*** ENTRIES SUPPLIED ***

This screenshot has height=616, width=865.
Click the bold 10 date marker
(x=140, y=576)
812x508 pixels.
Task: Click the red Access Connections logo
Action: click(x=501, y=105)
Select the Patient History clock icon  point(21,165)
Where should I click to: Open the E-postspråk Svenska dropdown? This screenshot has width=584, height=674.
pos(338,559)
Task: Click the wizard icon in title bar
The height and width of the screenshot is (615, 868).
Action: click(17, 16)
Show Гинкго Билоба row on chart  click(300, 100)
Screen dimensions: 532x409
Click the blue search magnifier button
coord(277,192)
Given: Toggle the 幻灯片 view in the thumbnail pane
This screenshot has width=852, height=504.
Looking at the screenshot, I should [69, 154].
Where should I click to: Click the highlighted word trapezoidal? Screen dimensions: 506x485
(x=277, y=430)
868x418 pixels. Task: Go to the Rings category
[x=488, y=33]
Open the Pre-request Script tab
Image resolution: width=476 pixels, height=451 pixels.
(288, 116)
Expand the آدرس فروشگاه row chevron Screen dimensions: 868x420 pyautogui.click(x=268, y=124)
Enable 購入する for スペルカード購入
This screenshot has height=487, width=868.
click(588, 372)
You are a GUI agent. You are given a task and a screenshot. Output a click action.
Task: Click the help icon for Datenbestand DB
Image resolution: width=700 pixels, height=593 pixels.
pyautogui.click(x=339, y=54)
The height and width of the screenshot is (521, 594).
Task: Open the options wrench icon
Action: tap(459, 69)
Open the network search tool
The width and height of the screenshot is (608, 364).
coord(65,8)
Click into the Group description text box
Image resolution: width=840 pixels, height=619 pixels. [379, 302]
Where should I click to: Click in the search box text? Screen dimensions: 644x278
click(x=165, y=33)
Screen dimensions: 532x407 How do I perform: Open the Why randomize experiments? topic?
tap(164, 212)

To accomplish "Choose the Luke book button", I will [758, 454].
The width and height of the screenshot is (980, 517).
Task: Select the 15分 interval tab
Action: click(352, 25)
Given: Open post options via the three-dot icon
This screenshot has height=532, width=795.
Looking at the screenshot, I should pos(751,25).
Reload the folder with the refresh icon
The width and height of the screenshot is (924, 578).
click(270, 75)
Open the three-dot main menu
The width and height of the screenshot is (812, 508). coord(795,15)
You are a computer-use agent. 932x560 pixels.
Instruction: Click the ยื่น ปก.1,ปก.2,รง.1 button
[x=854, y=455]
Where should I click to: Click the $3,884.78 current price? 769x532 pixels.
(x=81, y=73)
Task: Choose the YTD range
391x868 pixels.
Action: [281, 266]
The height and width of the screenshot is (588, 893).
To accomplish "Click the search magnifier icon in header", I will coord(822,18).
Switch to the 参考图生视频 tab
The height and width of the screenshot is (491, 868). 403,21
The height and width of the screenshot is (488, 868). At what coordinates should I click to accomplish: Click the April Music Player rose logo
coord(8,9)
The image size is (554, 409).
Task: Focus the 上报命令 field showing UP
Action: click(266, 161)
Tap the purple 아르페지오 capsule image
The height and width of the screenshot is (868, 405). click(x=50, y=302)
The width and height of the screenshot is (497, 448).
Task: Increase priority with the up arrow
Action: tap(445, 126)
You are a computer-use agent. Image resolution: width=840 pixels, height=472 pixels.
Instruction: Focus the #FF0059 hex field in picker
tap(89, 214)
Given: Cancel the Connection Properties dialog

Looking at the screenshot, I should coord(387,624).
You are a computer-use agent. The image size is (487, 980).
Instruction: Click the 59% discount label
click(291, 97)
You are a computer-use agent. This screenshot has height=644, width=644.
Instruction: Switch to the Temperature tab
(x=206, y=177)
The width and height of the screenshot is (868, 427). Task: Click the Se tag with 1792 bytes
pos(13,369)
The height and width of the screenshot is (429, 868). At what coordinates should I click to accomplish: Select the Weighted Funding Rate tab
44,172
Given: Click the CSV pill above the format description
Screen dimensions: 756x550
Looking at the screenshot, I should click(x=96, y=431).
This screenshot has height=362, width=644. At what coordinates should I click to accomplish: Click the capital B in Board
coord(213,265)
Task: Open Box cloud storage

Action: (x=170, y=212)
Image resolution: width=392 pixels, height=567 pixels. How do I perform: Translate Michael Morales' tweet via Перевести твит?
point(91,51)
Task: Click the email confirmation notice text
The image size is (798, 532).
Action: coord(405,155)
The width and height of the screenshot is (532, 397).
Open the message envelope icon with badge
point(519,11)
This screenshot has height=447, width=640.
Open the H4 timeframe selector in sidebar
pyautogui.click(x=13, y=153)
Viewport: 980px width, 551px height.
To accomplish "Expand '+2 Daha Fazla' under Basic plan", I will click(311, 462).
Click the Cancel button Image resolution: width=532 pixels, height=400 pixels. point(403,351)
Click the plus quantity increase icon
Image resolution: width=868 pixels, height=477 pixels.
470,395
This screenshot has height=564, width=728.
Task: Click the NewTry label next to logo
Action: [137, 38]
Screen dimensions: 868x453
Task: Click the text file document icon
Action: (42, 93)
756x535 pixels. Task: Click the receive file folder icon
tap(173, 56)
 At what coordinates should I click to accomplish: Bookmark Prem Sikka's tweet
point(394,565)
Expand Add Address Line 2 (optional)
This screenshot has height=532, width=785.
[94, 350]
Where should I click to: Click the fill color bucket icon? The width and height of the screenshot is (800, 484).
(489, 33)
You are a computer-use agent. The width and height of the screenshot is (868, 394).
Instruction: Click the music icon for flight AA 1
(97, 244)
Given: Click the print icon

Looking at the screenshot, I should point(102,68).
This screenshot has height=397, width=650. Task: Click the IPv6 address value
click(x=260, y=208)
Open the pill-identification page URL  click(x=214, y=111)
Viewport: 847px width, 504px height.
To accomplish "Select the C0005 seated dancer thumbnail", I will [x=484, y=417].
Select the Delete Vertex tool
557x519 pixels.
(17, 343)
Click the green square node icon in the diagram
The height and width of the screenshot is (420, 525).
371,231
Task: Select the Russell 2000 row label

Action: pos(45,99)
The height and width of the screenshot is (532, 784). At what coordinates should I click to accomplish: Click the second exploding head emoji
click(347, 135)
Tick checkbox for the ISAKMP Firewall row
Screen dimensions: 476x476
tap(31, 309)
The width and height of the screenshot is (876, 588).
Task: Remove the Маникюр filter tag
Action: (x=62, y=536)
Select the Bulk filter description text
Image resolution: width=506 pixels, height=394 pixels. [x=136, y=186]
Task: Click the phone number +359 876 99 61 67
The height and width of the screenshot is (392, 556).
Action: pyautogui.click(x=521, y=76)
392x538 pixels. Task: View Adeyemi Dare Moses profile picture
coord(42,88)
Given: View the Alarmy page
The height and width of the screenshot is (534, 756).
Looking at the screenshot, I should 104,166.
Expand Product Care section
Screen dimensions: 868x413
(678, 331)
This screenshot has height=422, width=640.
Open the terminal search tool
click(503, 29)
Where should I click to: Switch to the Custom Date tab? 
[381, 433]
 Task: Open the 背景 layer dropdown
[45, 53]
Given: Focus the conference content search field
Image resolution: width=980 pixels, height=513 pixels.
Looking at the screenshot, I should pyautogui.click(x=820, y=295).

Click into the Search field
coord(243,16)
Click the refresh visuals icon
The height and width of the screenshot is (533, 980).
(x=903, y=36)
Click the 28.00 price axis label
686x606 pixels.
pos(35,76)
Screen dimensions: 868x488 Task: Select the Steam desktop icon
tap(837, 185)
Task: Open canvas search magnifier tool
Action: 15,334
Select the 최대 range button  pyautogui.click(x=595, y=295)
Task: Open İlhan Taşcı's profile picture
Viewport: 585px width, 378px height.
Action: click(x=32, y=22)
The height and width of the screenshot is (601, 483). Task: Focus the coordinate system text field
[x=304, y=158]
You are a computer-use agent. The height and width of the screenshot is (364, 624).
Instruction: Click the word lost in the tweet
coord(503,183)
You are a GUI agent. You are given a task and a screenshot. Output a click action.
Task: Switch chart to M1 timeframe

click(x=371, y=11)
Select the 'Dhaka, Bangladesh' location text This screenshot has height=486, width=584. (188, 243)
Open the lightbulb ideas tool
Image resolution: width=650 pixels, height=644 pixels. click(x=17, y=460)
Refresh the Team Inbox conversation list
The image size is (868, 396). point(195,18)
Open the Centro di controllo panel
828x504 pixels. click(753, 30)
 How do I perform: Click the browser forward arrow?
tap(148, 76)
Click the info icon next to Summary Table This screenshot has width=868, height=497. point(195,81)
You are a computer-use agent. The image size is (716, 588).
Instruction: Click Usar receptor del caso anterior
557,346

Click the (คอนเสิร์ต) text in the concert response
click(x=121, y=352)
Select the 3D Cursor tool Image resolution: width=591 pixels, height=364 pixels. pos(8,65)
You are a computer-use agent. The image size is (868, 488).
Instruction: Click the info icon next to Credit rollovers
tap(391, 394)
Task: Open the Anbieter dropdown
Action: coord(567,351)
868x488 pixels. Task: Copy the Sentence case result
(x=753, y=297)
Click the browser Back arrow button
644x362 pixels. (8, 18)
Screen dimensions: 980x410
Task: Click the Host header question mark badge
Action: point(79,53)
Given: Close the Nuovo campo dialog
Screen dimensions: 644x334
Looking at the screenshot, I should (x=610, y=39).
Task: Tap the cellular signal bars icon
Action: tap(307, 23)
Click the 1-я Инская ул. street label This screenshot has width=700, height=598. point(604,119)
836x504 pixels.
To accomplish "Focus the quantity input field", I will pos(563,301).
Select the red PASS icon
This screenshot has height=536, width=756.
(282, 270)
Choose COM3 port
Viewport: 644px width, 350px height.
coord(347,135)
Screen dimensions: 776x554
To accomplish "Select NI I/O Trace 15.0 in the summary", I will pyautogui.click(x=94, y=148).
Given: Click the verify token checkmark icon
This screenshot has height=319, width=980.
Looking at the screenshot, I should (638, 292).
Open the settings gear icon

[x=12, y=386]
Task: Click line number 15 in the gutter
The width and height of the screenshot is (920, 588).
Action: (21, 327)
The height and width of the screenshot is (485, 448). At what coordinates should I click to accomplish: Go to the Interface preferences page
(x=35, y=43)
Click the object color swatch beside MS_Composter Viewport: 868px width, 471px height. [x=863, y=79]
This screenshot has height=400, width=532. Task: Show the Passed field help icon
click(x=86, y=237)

***

WHAT YOU ARE ASKED TO DO
Tally the lines above that contain the word "range", and reply with only the number.

COMPLETED EXERCISE
2